● **Data in this exercise**:
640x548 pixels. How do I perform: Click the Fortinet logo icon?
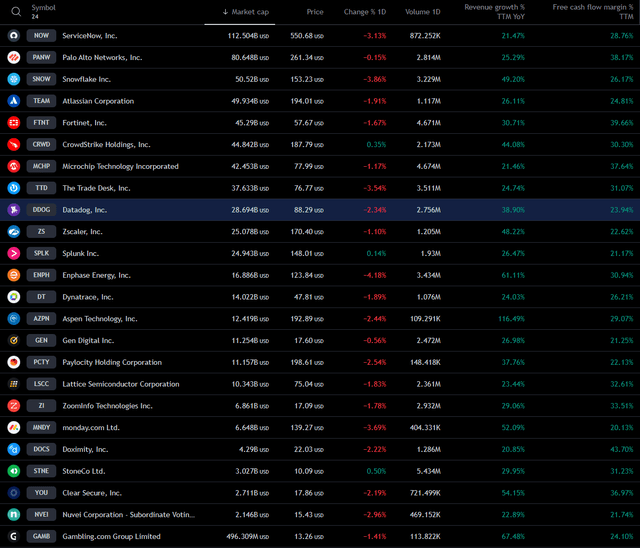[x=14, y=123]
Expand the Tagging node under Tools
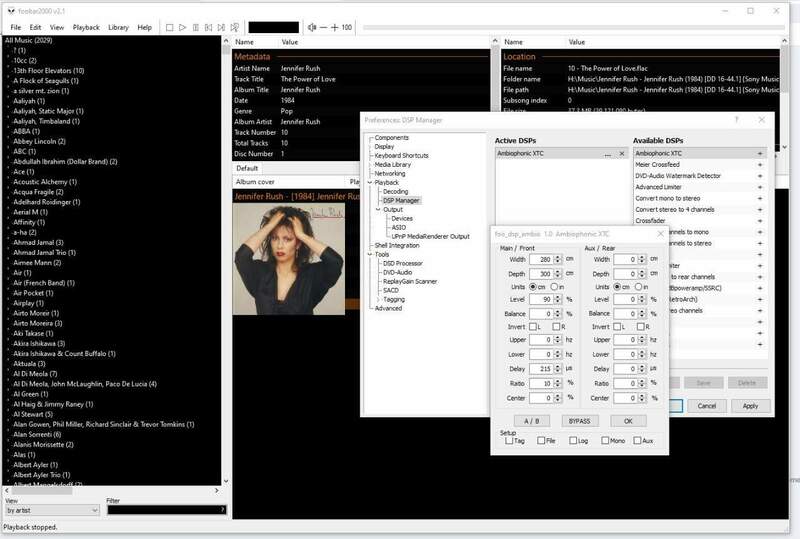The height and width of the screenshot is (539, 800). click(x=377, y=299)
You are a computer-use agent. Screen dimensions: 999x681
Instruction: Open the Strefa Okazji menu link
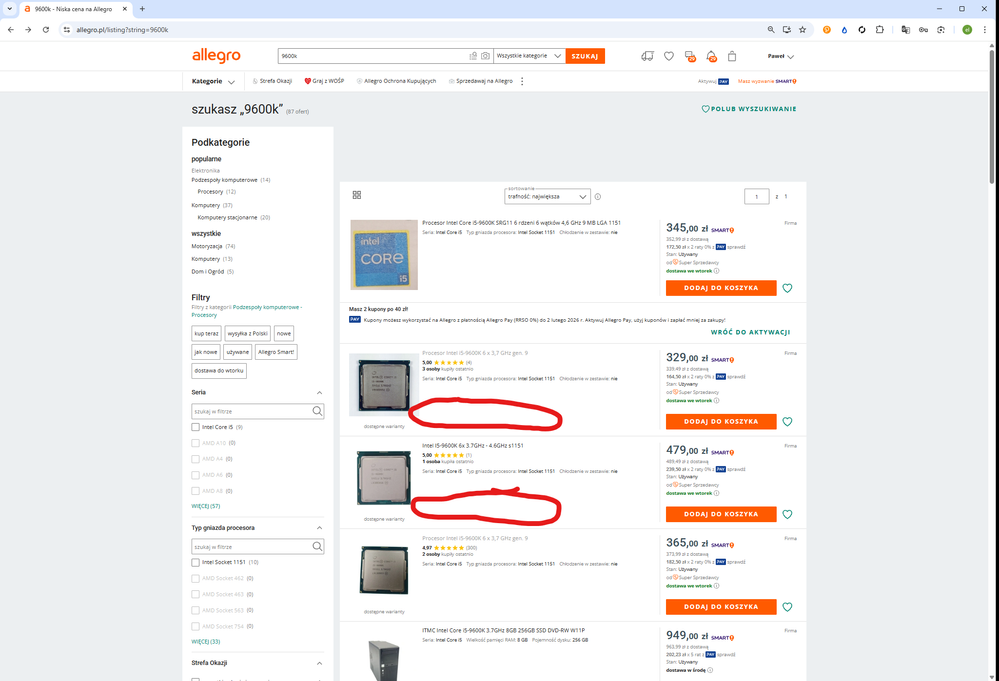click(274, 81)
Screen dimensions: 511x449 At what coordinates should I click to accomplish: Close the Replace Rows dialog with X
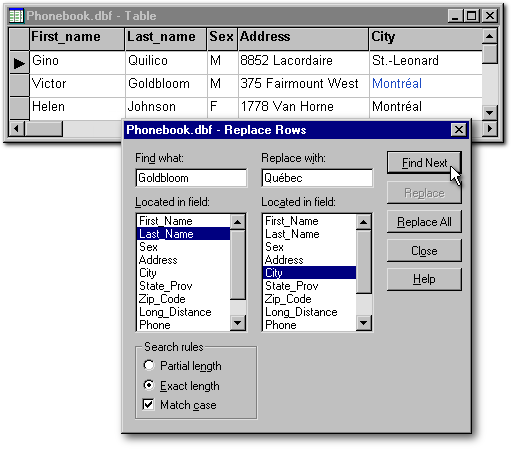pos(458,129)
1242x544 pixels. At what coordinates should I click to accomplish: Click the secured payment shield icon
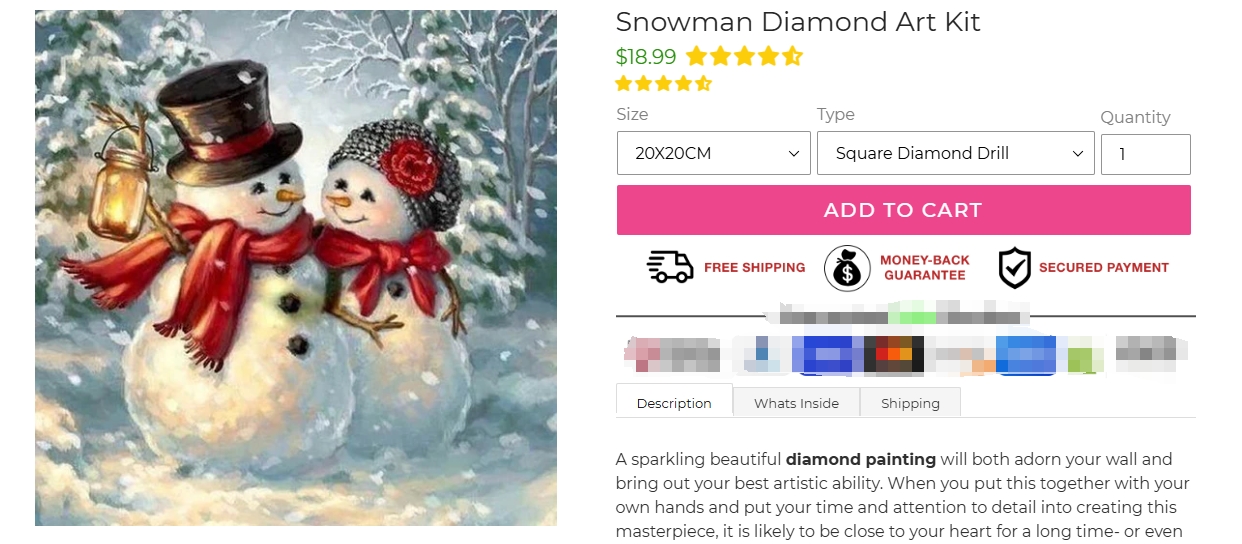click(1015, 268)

● **What needs to be done**: Transcribe the lines above verbatim, leaving out the pictures.

● **Solution for this exercise**:
640x548 pixels. How do I perform: Click the Fortinet logo icon?
[x=14, y=123]
Expand the Tagging node under Tools
The height and width of the screenshot is (539, 800). click(x=377, y=299)
You are a computer-use agent. Screen dimensions: 999x681
Instruction: Open the Strefa Okazji menu link
click(274, 81)
Screen dimensions: 511x449 At what coordinates should I click to accomplish: Close the Replace Rows dialog with X
pos(458,129)
1242x544 pixels. At what coordinates should I click to accomplish: Click the secured payment shield icon
click(1015, 268)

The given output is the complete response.